# Benzema vs Lewandoski



## Torros (30 Aprile 2015)

I due centravanti di manovra più forti al mondo. Suarez non lo considerò, perché molto più individualista. 
Ibra è troppo accentratore e cmq nelle partite che contano non ha mai fatto la differenza e alla fine i conti vanno fatti.
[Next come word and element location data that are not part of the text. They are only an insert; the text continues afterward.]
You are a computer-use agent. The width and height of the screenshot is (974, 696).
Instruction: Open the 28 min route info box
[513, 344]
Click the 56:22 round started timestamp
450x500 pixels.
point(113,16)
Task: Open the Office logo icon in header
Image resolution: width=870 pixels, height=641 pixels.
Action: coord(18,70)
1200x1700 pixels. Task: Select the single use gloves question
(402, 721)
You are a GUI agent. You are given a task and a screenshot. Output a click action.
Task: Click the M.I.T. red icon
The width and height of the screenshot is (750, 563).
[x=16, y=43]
Premesso che adoro Benzema dai tempi del Lione, Lewandoski ho imparato ad adorarlo dopo i 4 gol al Real. 
Sono giocatori piuttosto simili, molto forti tecnicamente, eccellente controllo palla e dribbling nello stretto considerando anche la loro stazza. Molto bravi a giocare a pochi tocchi ed eccellenti assit-man. In breve due giocatori molto completi, se aveste 50 milioni da spendere chi prendereste?


----------



## Jaqen (30 Aprile 2015)

Lewa. Ma perché è polacco e a me i polacchi piacciono a prescindere


----------



## Lollo interista (30 Aprile 2015)

Suarez come uomo squadra non ha assolutamente nulla da invidiare a questi due imho


----------



## mefisto94 (30 Aprile 2015)

Bella domanda. Non riesco a decidermi. Forse Lewandoski.


----------



## Andreas89 (30 Aprile 2015)

Suarez è tre spanne sopra questi due. Altro mondo proprio. Tra i due preferisco Lewa.


----------



## mefisto94 (30 Aprile 2015)

Andreas89 ha scritto:


> Suarez è tre spanne sopra questi due. Altro mondo proprio. Tra i due preferisco Lewa.
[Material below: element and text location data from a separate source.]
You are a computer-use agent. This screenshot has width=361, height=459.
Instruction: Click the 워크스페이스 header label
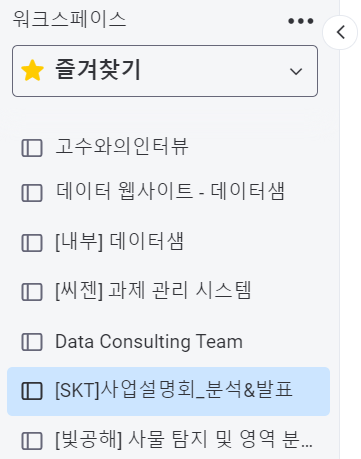pos(69,19)
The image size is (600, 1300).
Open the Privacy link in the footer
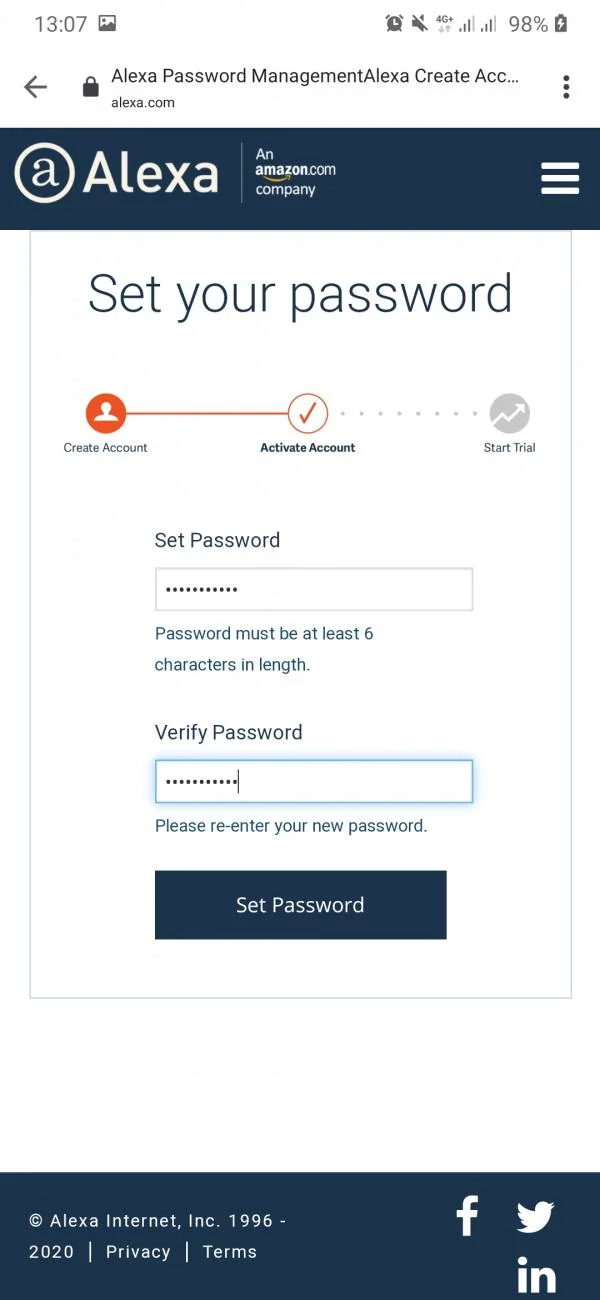138,1252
Mah per me no. E' più forte e ha più colpi eh, però non c'è questa differenza abissale.


----------



## Andreas89 (30 Aprile 2015)

mefisto94 ha scritto:


> Mah per me no. E' più forte e ha più colpi eh, però non c'è questa differenza abissale.



Karim e Lewa sono due grandi giocatori, ma Luis è un fenomeno. Poi sono opinioni eh. Parliamo sempre di Top-players.


----------



## admin (30 Aprile 2015)

Meglio Lewa, per me.


----------



## Torros (30 Aprile 2015)

Andreas89 ha scritto:


> Karim e Lewa sono due grandi giocatori, ma Luis è un fenomeno. Poi sono opinioni eh. Parliamo sempre di Top-players.



ma non credo proprio, non si parla di Messi e Cr7 che sono da anni che fanno la differenza in champions. 
Suarez ha cominciato quest'anno a fare il bello e il cattivo tempo, gli anni passati ha fatto 2 stagioni ad alto livello in premier, il resto in Eredivise, l'Europa in generale l'ha vista poco. Mentre Benzema è da quando aveva 20 anni che sta su questi livelli e gli manca poco per entrare nella top 10 dei migliori marcatori della Champions.


Suarez ha qualche colpo in più ma non vedo un abisso.


----------



## Jino (30 Aprile 2015)

Preferisco Benzema, attaccante più completo.


----------



## prebozzio (30 Aprile 2015)

Lewa più goleador, Benzema più attaccante al servizio dei compagni (e gli score in Liga lo dimostrano).

Per il Milan sceglierei Lewa, per il Real è perfetto Benzema.

Suarez di un'altra categoria rispetto ai due.


----------



## Now i'm here (30 Aprile 2015)

benzema, ma non sono il tipo di attaccanti che mi piacciono. 

suarez se li mangia a colazione.


----------



## Frikez (30 Aprile 2015)

Forse Lewa, è dura scegliere comunque


----------



## Z A Z A' (30 Aprile 2015)

Penso che sceglierei Lewa perché mi sembra più stabile da un punto di vista mentale.
Quoto tutti quelli ritengono Suarez superiore. Lewa e Benz sono due grandissimi attaccanti,ma Suarez è stratosferico.


----------



## Djici (30 Aprile 2015)

Preferirei Benzema.
Per me e piu completo.

Comunque si, come lo hanno detto in tanti, Suarez e un altro mondo.


----------



## mr.wolf (30 Aprile 2015)

sono quasi alla pari,se devo scegliere prendo Lewa


----------